ところで、この部屋は約32㎡のワンルームで、玄関から入ってすぐのスペースが約4.5畳大の土間になっている。それが人気で、半地下の1階ながらも、アウトドアを趣味とする方がテントを置いたり、イベント業を営んでいる人がイベントグッズを保管したりして借りてくださっていた。どちらも多少汚れたまま置いてもいいから楽というのが借りられた理由だった。
しかし新型コロナウイルスの感染拡大を受け、状況が一変した。
リモートワークが主流になり、アウトドア派の方は身近でアウトドアライフを楽しめるところを求め自然環境の豊かな場所へ引っ越して行かれた。イベント業の方もイベントそのものが大幅に減ってしまった。
そしてこの物件は川辺に建っているのだけれど、コロナ禍で建物と川の間にある遊歩道を散歩したりジョギングしたりする人が増え、半地下の窓から歩く人、走る人の足が見え、落ち着かない空間になってしまった。
リモートワークで部屋にいる時間が増えたことも災いし、前の方が退去されてから半年以上も空いてしまったのだ。
遊歩道は公道なので、通行止めにすることは不可能だから、人の足が気にならないようにするためには、ブラインドを閉めたままにするほかない。
でも遊歩道は南側にあるので、ブラインドを閉めるとますます日当たりの悪い部屋になってしまう。
さて、どうしたものか?と考えているうちに、自分は暗い部屋が好きなことを思い出した。
そうか、どうせ暗くなるなら、徹底的に暗い部屋にしてやろう! 自分と同じように「暗い部屋が好き」という人はきっと大勢いるはずだ。
そこでまず、部屋から「白」を徹底的になくしてみることにした。
部屋を部分的に紹介すると、玄関部分はシューズボックスと袖壁のクロス、玄関ドア、枕棚、エアコン、コンセント、照明器具が白い。これをひとつずつ黒またはダークブラウンにしていく。
白いシューズボックスと袖壁は撤去し、ガチャ柱を使ったダークブラウンのシューズ棚を設置。玄関扉にもダークブラウンのダイノックシートを貼った。
玄関を入った奥の壁に設置されていた白い枕棚も撤去し、場所を玄関脇に変え、壁のPコンフックを使ってダークブラウンの枕棚と飾り棚を取り付ける。
エアコンは黒く吹付け塗装し、コードも黒に変更。コンセントはシルバーに変えた。
ついでに給気口も黒く塗装。
スイッチプレートも白だったが、盤面がシルバー、スイッチ部分が黒い商品にする。
照明器具は白い丸形シーリングライトから黒いライティングレールに変更。設置したライトも黒くした。明度は落ちたが構わない。ここは暗い部屋なのだから。
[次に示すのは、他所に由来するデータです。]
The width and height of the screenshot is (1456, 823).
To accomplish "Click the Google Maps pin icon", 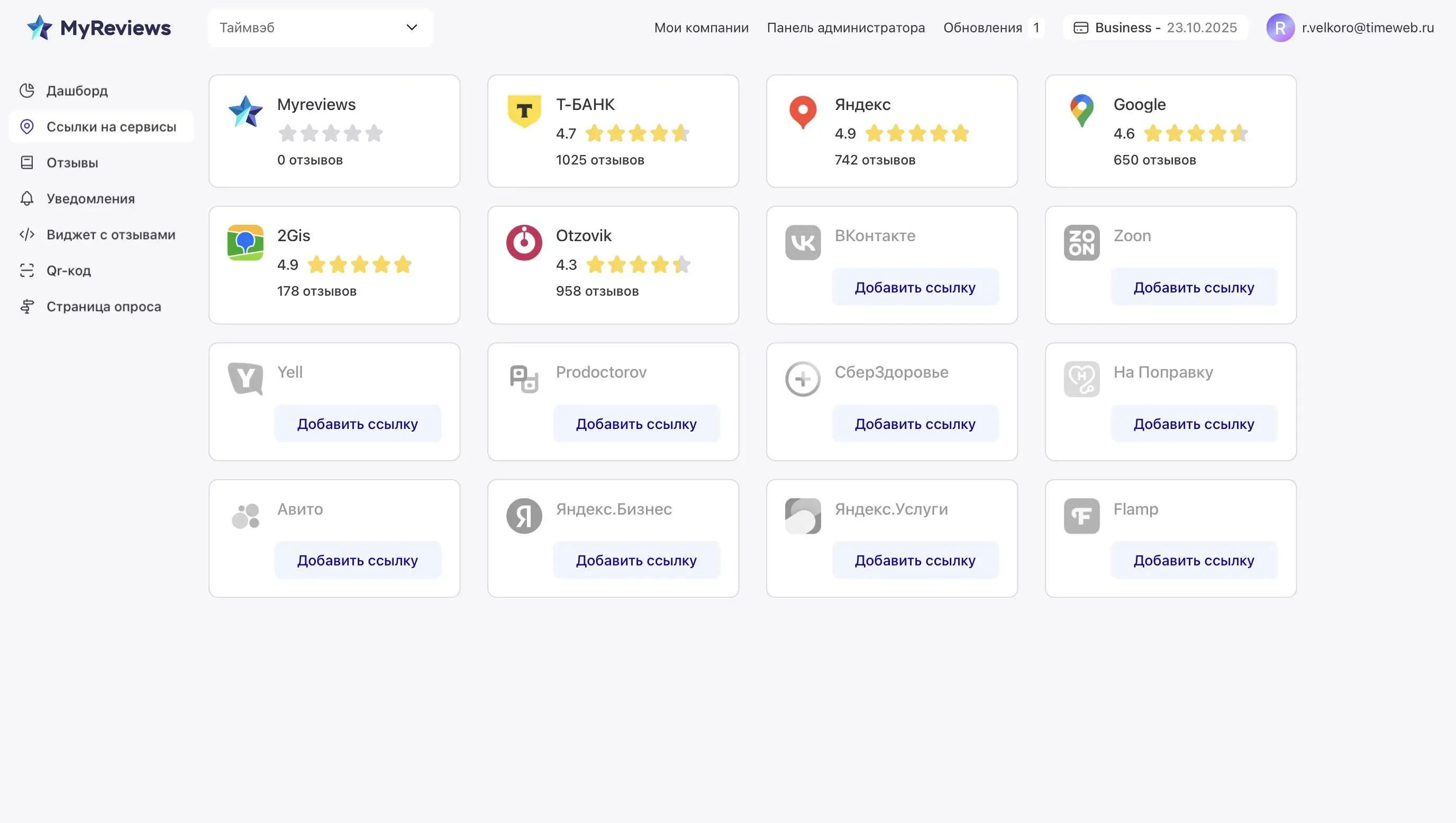I will pos(1081,110).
どうしても明るくしたい方がいれば、設置する管球を自分で増やしていただけばよい。
火災警報器も黒いものに変える。黒い火災警報機があるということを初めて知った(笑)。
続いてキッチン。こちらはリノベーション前の姿。
まず白かったキッチンの横面に黒のダイノックシートを貼る。
キッチンパネル、シングルレバー水栓、手元灯も黒い商品へ変更。
IHクッキングヒーターも黒いものに変えたかったけれど、これは金額が高いので断念した。でも全体的に黒くすることに成功した。
最後は室内。
床はブラウンのフローリングだったが、黒い長尺シートを上張りする。
長尺シートにしたのは、せっかく土間があるので、そのまま土足で生活していただいても構わないと考えたから。もちろん靴を脱ぎたければ脱いでいただいてよい(笑)。
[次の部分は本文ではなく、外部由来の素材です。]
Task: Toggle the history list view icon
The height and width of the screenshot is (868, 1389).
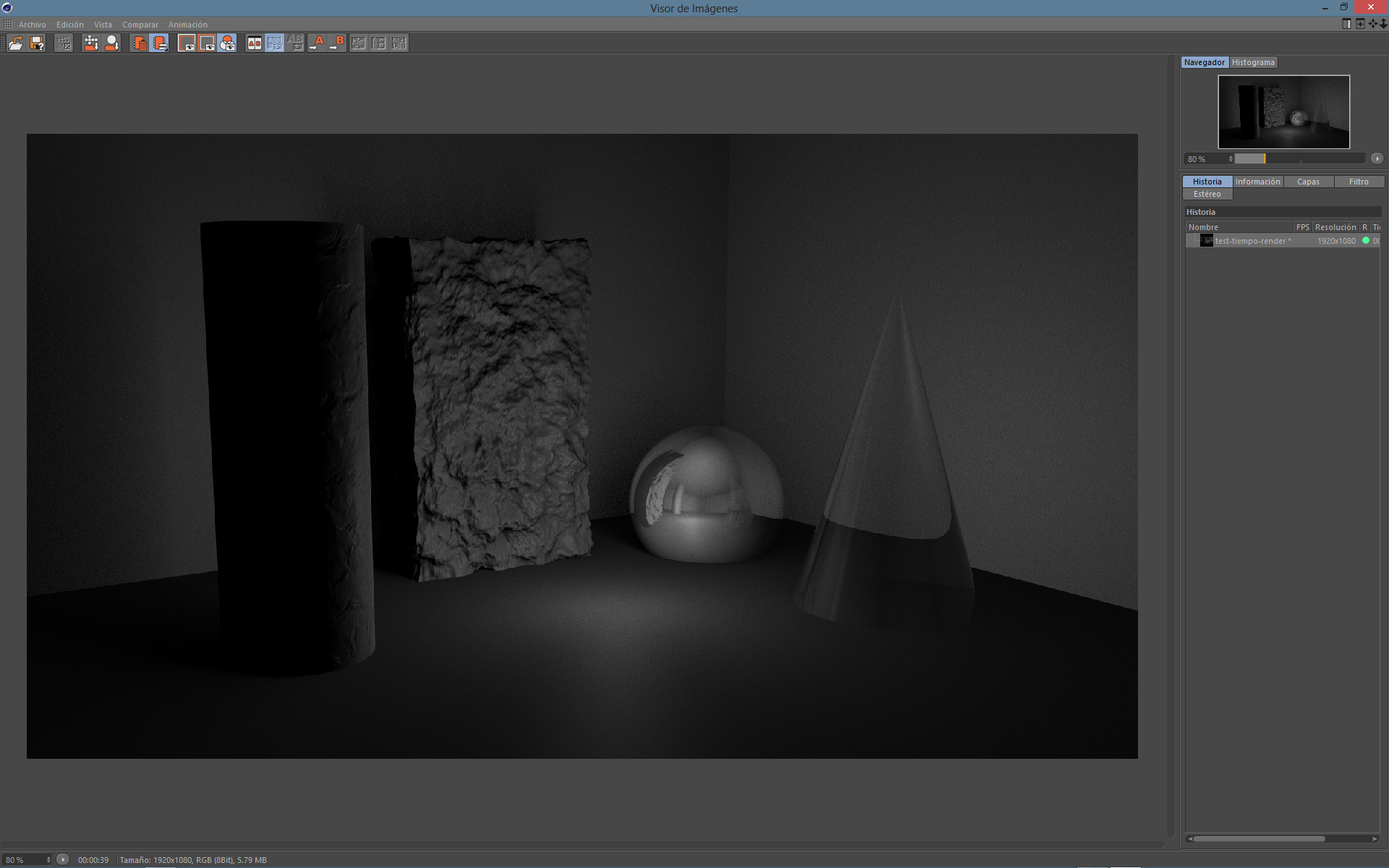Action: (x=160, y=43)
白かった壁のクロスはダークブラウンのレンガ調クロスに張り替えた。
またブラインドも重量感のある木製のものに変更。
照明器具も4連式の黒い商品に。
最後に黒いソファーベッドとダークブラウンのテーブル、テレビボードを備え付けた。
これにて暗い部屋へのリノベーションはめでたく完了した。
ちなみにこれらの写真を撮影したのは真夏の午後3時。天気は快晴だった。夜に撮影した写真だと勘違いしてくださった方がいたら本望だ。
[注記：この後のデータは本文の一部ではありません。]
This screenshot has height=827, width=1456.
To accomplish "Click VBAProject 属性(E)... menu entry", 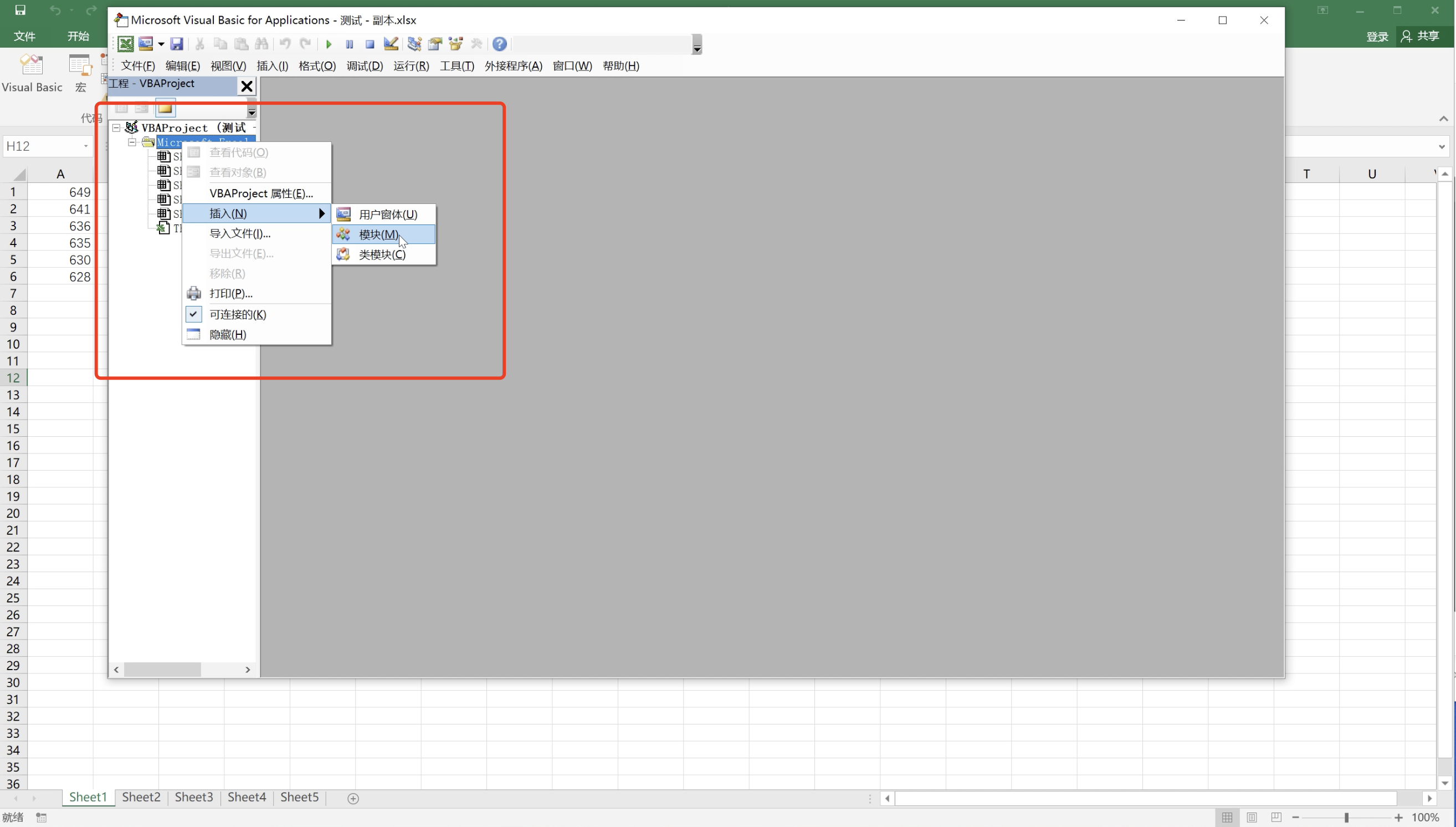I will coord(260,193).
さて成果はと言うと、リノベーション工事に着手する前に「暗い部屋にする」と募集図面に書き、イメージパースを掲載しただけで、1週間で3人の方が検討され、そのうちの1人が契約をしてくださった。
入居されることになったのはクリエイターで、検討くださった残りの2人は弁護士と公認会計士だった。
半年以上も空いてしまった部屋が「暗い部屋にリノベーションします」と宣言しただけでこの反響である。暗い部屋が好きという人はやっぱり多いのだ。
まだたった一部屋成功しただけなので、あまり偉そうなことも言えないけれど、もともと暗い部屋を明るく見せようとしても明るい部屋にはならない。「暗い」というのもその部屋が持っている才能のひとつと捉え、その“長所”を磨いてあげたらよいように思うのだが、どうだろうか?